Rachel Tess: Souvenir
Saturday–Sunday, Opsis Architecture
With a foot in Portland and a foot in Sweden, this Portland native's latest work reflects her itinerant lifestyle: Souvenir, a dance set on a transportable stage of interlocking pine boards, enough to fill a 40-foot shipping container. Tess created the piece in Sweden, premiered it in Manhattan, and will stage a new version of it in Portland next spring after a preview this month. She calls the travelling stage "a mobile choreographic environment." Read our preview.

Books & Talks

Colin Meloy looking ready to battle a book.

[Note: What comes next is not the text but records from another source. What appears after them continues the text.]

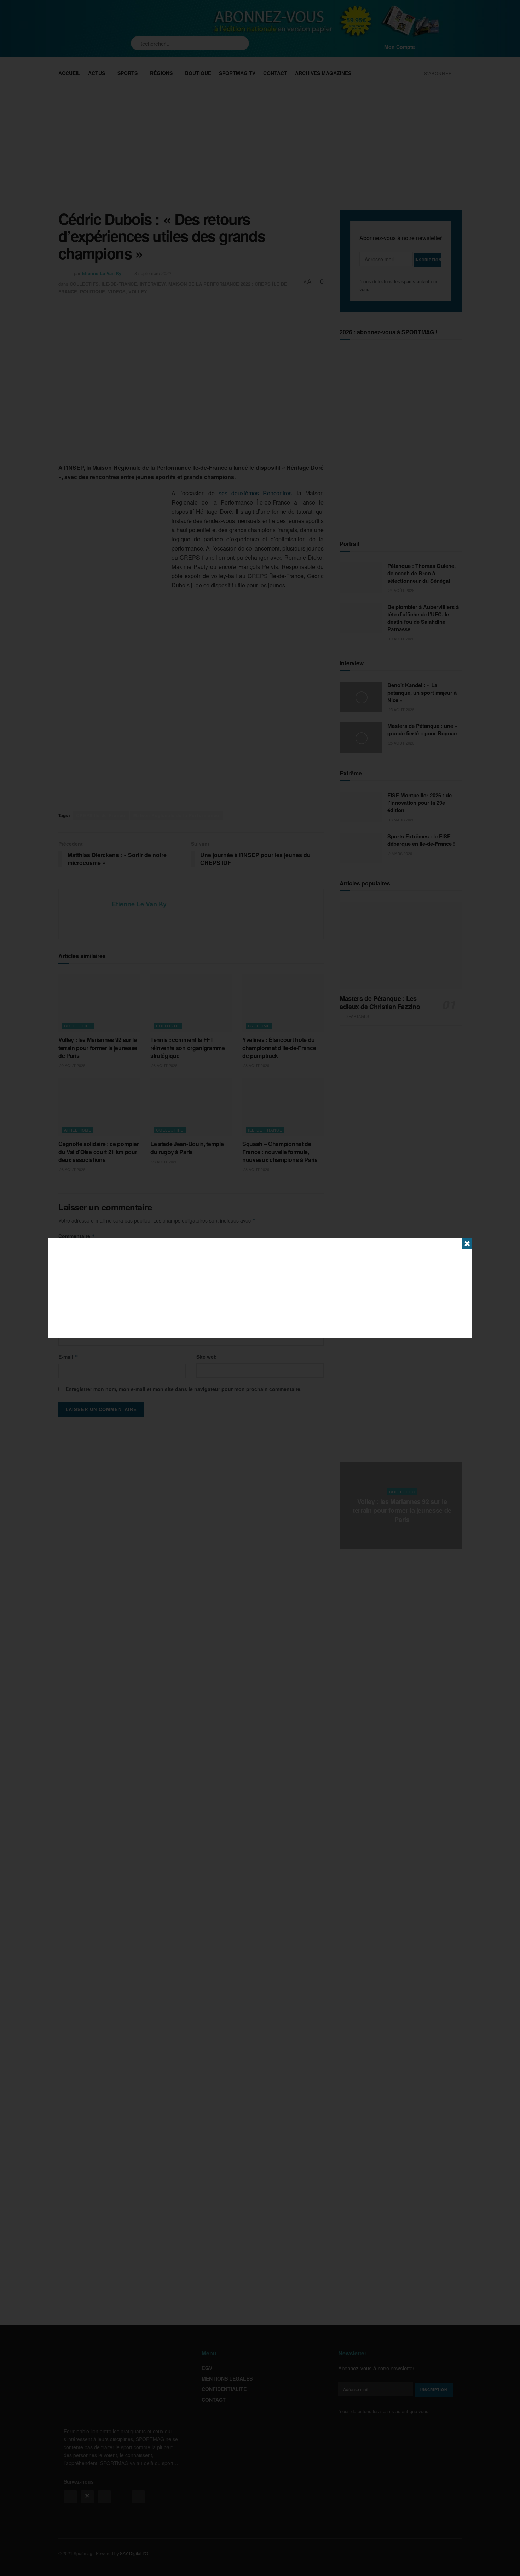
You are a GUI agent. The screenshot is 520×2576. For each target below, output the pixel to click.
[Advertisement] (260, 1288)
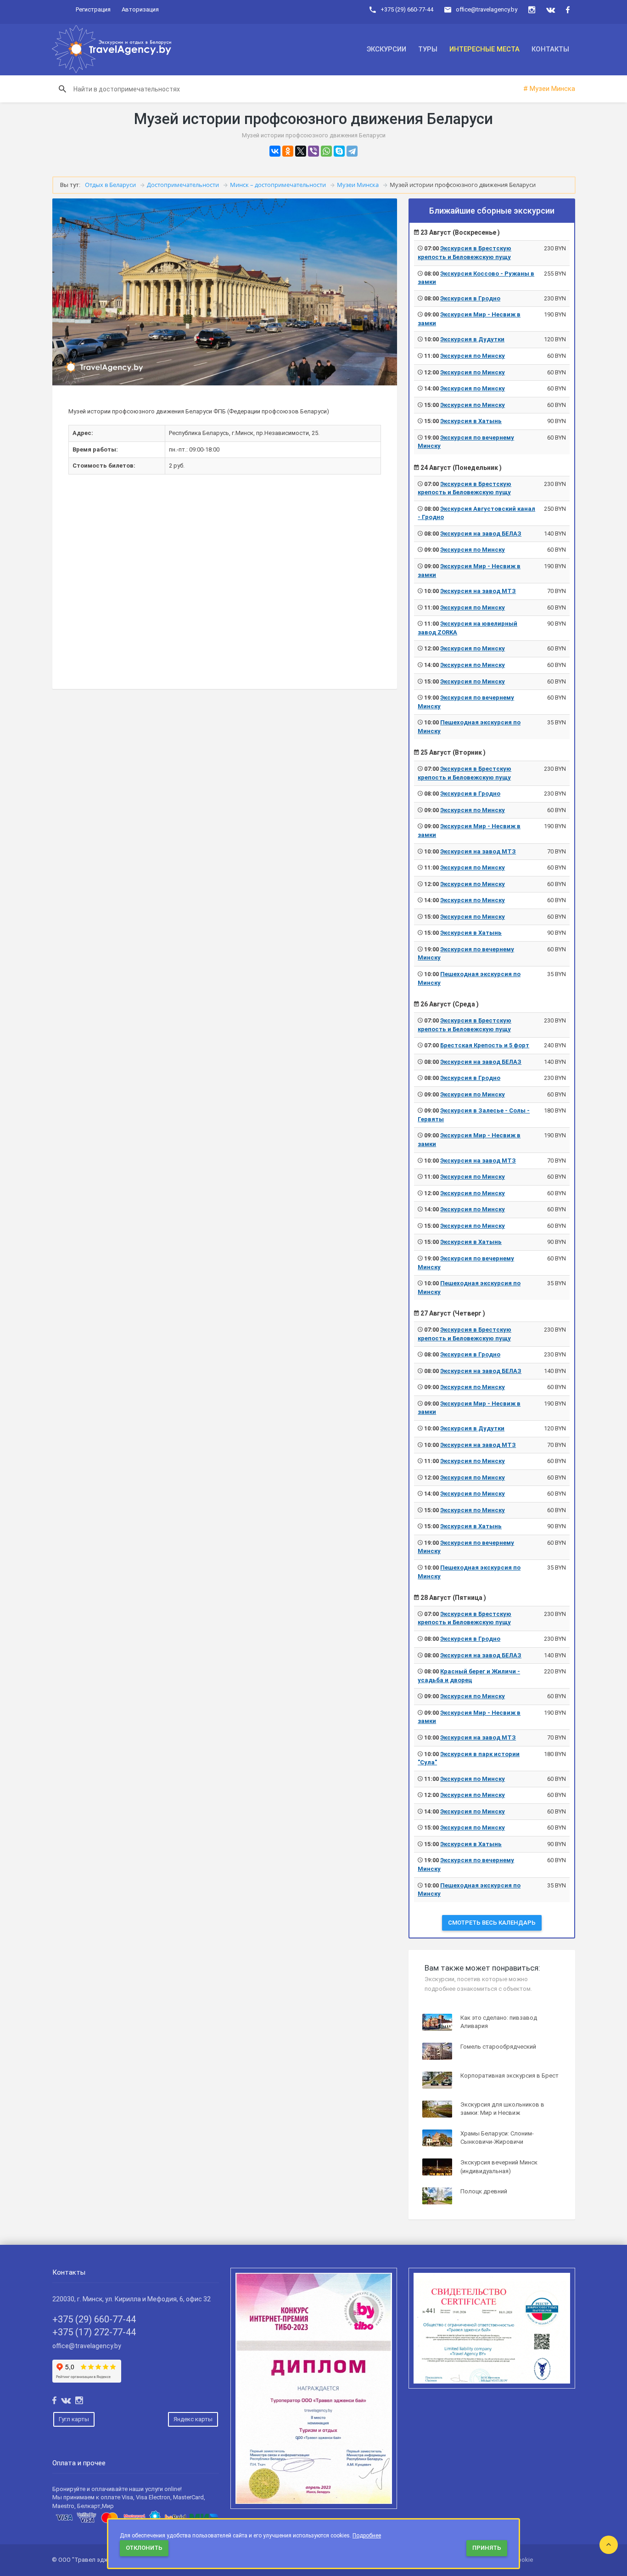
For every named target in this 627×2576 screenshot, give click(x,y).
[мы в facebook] (567, 10)
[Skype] (339, 151)
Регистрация (93, 9)
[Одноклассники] (287, 151)
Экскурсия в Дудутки (472, 339)
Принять (486, 2547)
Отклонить (144, 2547)
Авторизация (140, 9)
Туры (427, 49)
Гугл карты (74, 2419)
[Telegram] (352, 151)
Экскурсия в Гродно (470, 298)
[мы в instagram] (532, 10)
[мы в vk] (550, 10)
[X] (300, 151)
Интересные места (484, 49)
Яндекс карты (193, 2419)
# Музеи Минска (549, 89)
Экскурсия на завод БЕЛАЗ (480, 533)
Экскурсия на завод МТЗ (478, 591)
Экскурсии (386, 49)
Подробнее (367, 2535)
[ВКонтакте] (274, 151)
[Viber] (313, 151)
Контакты (550, 49)
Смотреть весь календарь (492, 1922)
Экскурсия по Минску (472, 355)
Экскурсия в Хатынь (471, 421)
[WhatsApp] (326, 151)
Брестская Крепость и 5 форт (484, 1045)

Literary Arts' 30th Birthday: Colin Meloy, Elizabeth Gilbert, and Calvin Trillin
Monday, Arlene Schnitzer Concert Hall
Portland's premier literary nonprofit celebrates a big birthday with a performance from the Decemberists' proudly bookish Colin Meloy, an appearance by Elizabeth Gilbert (Eat Pray Love, The Signature of All Things), and a return of the first-ever Portland Arts and Lectures guest speaker, New Yorker writer Calvin Trillin. It might be on Monday, but we're including it hear because literature knows no puny weekend boundaries.

Kate Gray
Friday, Powell's City of Books
Another Sunset We Survive (2007), the third book of poetry from local writer Gray, was a finalist for the Oregon Book Award; her new novel, Carry the Sky, explores bullying at an elite boarding school.

Mortified
Saturday–Sunday, Hollywood Theatre
The Portland chapter of this storytelling series, in which adults unearth and unveil horribly embarrassing relics from their adolescence and the story that goes with it, gained deserved notoriety as the scene for part of a 2013 documentary about the nationwide phenomenon.

Rick Perlstein
Sunday, Powell's City of Books
The best-selling author of Nixonland explores the rise of Ronald Reagan and a new conservative political culture after Vietnam in his new book, The Invisible Bridge: The Fall of Nixon and the Rise of Reagan.

Classical

Kathleen Supove
Saturday, Brunish Hall
Portlander-native-turned-Brooklynite Kathleen Supove makes her hometown debut with her newest recital, The Exploding Piano. The piece attempts to capture the avant garde sounds of New York's famous Downtown scene with works by the leading contemporary composers. The New York Times wrote: "What Ms. Supove is really exploding is the piano recital as we have known it."